Return, exactly as written, every line from the first line of the data below through the line that contains "Task: Click the blue monitor screen icon".
[[ PROVIDED DATA open ]]
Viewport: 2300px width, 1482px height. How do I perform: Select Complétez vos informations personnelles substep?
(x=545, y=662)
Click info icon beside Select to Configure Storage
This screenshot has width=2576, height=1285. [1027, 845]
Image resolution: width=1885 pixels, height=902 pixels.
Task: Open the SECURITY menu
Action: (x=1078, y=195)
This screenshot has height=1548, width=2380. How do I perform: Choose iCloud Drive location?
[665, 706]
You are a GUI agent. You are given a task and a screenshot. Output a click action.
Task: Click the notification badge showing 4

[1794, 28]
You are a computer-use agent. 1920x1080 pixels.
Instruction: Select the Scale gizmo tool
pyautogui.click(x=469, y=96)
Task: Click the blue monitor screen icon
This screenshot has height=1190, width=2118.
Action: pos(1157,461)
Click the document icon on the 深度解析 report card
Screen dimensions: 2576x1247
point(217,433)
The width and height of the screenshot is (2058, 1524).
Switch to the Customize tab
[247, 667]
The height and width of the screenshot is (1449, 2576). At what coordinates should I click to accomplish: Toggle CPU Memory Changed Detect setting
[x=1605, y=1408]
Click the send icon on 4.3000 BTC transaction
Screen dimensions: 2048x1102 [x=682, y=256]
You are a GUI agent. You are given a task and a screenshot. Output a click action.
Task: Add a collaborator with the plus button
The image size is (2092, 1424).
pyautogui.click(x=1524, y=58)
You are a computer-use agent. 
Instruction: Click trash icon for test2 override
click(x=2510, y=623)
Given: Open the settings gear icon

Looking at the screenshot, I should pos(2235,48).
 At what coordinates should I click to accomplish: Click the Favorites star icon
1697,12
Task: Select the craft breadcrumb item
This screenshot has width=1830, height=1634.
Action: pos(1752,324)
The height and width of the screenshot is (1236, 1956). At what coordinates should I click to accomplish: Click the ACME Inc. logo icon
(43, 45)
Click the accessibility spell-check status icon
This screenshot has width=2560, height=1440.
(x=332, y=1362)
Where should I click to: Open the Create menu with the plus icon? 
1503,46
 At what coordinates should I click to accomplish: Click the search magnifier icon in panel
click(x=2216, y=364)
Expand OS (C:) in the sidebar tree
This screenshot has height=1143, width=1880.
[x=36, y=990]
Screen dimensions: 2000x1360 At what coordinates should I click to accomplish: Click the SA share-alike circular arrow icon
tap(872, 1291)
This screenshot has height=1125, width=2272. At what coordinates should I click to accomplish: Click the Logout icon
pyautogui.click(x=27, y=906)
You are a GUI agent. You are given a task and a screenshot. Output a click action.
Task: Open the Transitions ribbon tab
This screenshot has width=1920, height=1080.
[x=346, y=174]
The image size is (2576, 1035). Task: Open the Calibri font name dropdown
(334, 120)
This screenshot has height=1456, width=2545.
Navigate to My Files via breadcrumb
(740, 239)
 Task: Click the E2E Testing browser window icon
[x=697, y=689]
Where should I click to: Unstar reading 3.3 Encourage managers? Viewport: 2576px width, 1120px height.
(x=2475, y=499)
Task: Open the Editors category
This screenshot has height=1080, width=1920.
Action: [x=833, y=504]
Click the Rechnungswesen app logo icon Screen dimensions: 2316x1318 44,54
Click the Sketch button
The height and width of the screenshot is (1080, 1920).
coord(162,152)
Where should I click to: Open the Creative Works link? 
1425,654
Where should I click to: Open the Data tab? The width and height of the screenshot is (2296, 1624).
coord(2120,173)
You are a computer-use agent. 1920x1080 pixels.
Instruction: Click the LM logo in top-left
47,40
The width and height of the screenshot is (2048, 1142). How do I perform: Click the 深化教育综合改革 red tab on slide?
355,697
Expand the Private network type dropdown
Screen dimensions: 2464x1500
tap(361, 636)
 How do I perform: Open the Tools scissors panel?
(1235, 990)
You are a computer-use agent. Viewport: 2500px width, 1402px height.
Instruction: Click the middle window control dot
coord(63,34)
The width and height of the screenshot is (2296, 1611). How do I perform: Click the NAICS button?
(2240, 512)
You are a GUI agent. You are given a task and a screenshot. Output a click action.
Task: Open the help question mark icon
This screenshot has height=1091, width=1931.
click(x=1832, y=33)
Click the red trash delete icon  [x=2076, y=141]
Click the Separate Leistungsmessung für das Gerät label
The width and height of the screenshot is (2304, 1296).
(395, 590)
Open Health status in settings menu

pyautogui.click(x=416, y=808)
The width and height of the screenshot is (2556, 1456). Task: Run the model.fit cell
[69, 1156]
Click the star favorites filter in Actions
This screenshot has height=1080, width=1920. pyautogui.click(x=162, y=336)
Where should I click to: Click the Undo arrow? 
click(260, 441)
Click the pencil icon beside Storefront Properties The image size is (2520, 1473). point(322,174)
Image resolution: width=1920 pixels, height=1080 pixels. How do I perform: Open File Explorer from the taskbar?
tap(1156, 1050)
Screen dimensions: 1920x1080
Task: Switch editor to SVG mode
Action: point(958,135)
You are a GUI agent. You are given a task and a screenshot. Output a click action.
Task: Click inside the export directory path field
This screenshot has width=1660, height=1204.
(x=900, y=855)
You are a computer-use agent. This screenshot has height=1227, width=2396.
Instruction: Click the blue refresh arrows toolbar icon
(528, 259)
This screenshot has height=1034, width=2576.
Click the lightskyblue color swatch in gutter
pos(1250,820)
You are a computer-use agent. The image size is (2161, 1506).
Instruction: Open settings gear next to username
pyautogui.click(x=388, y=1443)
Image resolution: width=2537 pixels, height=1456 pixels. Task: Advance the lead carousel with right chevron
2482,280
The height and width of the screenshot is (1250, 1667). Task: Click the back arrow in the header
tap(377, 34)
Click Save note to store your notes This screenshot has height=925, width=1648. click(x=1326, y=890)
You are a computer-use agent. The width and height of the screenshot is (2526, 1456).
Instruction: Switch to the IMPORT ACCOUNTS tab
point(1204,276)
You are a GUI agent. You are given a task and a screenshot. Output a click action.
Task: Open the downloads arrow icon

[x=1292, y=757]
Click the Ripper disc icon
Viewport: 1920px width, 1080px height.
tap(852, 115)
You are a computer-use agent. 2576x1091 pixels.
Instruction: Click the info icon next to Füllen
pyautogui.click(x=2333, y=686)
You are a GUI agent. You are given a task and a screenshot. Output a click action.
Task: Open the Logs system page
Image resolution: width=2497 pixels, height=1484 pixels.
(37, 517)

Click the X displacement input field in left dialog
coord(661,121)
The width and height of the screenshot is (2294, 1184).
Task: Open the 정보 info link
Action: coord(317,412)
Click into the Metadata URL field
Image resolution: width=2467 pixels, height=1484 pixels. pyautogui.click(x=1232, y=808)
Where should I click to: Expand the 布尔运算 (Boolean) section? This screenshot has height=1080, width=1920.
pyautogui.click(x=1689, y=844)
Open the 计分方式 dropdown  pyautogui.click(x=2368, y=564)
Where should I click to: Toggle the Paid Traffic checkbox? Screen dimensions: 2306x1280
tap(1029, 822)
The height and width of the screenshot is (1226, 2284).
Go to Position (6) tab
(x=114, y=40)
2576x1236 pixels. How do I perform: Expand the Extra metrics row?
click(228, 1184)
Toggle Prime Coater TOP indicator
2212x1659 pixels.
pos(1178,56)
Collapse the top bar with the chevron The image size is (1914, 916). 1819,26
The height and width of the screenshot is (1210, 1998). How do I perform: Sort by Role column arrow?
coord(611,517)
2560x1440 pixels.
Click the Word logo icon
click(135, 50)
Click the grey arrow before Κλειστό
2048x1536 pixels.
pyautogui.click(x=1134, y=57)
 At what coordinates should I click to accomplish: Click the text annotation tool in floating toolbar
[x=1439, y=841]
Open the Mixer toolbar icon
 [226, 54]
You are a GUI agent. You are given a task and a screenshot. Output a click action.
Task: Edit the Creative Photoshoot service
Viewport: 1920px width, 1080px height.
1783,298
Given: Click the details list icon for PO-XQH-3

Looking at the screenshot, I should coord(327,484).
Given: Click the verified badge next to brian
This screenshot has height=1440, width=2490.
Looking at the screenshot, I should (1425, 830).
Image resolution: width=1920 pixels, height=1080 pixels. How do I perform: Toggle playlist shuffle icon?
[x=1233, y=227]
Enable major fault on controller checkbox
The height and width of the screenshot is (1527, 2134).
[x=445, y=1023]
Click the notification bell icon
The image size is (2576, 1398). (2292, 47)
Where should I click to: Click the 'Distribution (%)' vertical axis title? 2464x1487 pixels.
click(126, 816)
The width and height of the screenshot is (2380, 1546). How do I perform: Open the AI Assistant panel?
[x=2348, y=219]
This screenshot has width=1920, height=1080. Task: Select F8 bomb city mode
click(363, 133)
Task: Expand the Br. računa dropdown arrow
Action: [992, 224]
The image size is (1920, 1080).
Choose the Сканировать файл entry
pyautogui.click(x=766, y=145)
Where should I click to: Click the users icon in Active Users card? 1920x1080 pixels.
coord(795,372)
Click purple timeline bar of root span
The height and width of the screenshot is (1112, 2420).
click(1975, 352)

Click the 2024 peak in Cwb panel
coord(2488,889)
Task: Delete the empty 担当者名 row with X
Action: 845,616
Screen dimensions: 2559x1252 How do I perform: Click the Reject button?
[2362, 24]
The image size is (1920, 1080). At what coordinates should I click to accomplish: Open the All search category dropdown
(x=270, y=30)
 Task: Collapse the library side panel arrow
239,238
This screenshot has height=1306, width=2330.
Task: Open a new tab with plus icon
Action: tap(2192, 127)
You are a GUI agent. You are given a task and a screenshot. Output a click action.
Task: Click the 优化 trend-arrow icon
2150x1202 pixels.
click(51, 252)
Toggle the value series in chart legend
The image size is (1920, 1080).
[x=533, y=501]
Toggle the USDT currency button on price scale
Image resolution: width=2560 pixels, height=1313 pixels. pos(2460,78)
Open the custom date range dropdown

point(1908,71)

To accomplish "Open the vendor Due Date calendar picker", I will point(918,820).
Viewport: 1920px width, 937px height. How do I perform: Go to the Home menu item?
[[ PROVIDED DATA closed ]]
SOLUTION FOR THIS TASK:
Viewport: 2300px width, 1482px height. How do I perform: Select Complétez vos informations personnelles substep?
(x=545, y=662)
Click info icon beside Select to Configure Storage
This screenshot has width=2576, height=1285. [1027, 845]
Image resolution: width=1885 pixels, height=902 pixels.
Task: Open the SECURITY menu
Action: (x=1078, y=195)
This screenshot has height=1548, width=2380. How do I perform: Choose iCloud Drive location?
[665, 706]
You are a GUI agent. You are given a task and a screenshot. Output a click action.
Task: Click the notification badge showing 4

[1794, 28]
You are a computer-use agent. 1920x1080 pixels.
Instruction: Select the Scale gizmo tool
pyautogui.click(x=469, y=96)
Task: Click the blue monitor screen icon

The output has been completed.